MA in History
Overview
The History Department's graduate program is designed to serve the needs of students who intend to pursue doctoral studies at other institutions, teachers who wish to deepen their content knowledge, and those who simply seek a more advanced and specialized study of the past.
Mission
The mission of History Department’s Graduate Program is to serve the needs of students who intend to pursue doctoral studies at other institutions, teachers who wish to deepen their content knowledge, and those who simply seek a more advanced and specialized study of the past.
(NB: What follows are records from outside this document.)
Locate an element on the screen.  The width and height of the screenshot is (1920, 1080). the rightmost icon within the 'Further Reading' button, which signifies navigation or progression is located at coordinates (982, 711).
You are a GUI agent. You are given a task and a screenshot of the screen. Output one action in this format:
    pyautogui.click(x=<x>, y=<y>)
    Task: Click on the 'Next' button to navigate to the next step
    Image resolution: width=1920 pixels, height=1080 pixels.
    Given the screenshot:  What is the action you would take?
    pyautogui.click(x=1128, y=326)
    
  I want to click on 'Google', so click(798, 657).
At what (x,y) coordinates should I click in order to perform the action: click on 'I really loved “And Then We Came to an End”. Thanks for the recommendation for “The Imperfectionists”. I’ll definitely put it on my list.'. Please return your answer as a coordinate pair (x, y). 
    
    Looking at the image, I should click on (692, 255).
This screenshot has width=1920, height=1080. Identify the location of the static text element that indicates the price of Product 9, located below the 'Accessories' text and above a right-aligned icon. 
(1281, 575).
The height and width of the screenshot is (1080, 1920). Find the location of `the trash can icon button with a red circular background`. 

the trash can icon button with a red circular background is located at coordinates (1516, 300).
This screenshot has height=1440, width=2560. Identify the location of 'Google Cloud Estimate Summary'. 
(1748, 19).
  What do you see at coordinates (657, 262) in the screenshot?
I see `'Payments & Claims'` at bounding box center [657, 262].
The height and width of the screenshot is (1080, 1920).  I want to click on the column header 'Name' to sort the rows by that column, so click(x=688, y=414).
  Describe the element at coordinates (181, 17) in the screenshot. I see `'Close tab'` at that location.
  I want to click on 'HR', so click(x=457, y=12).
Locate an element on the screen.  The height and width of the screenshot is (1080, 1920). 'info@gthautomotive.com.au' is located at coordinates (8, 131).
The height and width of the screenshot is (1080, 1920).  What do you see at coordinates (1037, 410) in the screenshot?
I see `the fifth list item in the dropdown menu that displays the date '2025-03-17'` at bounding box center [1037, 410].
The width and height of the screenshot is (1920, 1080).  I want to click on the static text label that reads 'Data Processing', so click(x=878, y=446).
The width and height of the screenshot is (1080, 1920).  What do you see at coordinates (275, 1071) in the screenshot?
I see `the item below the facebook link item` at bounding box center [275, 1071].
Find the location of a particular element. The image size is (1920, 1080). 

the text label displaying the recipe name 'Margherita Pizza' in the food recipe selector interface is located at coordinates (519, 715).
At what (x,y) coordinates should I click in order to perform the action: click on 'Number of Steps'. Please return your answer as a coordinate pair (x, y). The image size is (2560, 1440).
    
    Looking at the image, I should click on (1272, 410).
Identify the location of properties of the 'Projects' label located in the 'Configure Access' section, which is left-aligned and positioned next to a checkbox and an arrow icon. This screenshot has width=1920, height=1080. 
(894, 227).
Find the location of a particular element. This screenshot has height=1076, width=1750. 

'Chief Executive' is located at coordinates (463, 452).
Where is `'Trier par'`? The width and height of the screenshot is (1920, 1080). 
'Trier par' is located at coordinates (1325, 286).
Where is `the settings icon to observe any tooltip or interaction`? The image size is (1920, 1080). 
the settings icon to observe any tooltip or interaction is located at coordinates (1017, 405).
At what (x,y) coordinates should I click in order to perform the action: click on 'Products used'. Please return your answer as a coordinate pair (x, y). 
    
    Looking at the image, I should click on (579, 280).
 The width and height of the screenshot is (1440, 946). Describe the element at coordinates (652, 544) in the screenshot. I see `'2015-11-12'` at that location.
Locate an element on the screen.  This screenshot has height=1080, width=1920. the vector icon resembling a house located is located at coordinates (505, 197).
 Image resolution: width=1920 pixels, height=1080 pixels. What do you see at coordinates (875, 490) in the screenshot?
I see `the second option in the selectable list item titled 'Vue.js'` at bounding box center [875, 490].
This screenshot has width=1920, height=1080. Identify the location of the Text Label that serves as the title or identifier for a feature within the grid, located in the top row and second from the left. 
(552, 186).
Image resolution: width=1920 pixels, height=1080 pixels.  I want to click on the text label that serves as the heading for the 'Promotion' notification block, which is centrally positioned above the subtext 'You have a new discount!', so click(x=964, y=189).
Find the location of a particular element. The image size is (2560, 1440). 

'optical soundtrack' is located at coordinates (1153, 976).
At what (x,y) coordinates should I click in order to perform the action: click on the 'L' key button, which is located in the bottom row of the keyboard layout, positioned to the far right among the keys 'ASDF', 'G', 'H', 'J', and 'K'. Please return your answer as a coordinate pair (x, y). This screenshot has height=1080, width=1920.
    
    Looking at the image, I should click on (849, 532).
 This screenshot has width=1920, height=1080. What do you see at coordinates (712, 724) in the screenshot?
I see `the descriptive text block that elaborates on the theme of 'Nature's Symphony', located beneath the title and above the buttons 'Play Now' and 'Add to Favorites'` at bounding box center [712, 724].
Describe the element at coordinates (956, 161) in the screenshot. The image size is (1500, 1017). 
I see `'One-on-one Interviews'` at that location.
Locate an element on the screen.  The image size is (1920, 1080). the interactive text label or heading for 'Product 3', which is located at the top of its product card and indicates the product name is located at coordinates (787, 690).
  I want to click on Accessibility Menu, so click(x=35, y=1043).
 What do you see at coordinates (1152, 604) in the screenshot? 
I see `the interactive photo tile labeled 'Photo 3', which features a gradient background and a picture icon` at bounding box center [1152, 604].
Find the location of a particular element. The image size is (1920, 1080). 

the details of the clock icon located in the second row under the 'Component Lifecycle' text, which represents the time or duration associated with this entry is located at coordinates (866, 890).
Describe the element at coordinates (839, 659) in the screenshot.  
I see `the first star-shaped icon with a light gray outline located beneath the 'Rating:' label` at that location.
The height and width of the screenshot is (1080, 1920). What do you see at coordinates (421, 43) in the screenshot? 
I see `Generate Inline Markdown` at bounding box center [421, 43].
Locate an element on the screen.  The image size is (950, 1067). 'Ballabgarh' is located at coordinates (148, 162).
Going substantially beyond upper-division undergraduate coursework, the graduate program will provide students with in-depth knowledge about the origins and development of peoples in the past and perfect their ability to conduct advanced research and writing. Graduates of the MA program will be equipped to make significant and independent contributions to the field of history and will be prepared for successful professional careers as secondary teachers, college or university professors, journalists, lawyers, and historians in government and private agencies.
Goals & Objectives
Graduate education is advanced study in a specific program which goes substantially beyond upper-division undergraduate coursework. Graduate study requires greater independence on the part of students. It is intended to develop in-depth knowledge and introduce students to research techniques so that they can later make significant and independent contributions to their fields of study.
- Graduates will master the ability to critically read both primary and secondary sources, and will use and properly cite both types of evidence in their written work.
- Graduates will master the formal styles of writing, argumentation, and presentation that historians use in their work.
- Graduates will achieve mastery of research techniques in history.
- Graduates will attain advanced oral presentation skills.
- Graduates will have in-depth understanding historiography and historical methodologies.
- Graduates will have an advanced knowledge of intellectual, political, economic, social, and cultural history of the United States, Europe, classical civilization, the Near-East, and one “Non-Western” area.
Learning Outcomes
- Student's work demonstrates the ability to communicate historical knowledge, interpretations, and arguments clearly in writing and in formal oral presentations.
- Student's work demonstrates research and information literacy skills using scholarly resources, including the critical use of both print and electronic research tools, as well as the proper citation of both primary and secondary sources.
- Student's work reflects the ability to identify arguments in historical scholarship and to evaluate them critically.
- Student's work reflects an understanding of intellectual, political, economic, social, and cultural history.
- Student's work reflects an understanding of the constructions of race, color, gender, or ethnicity in history.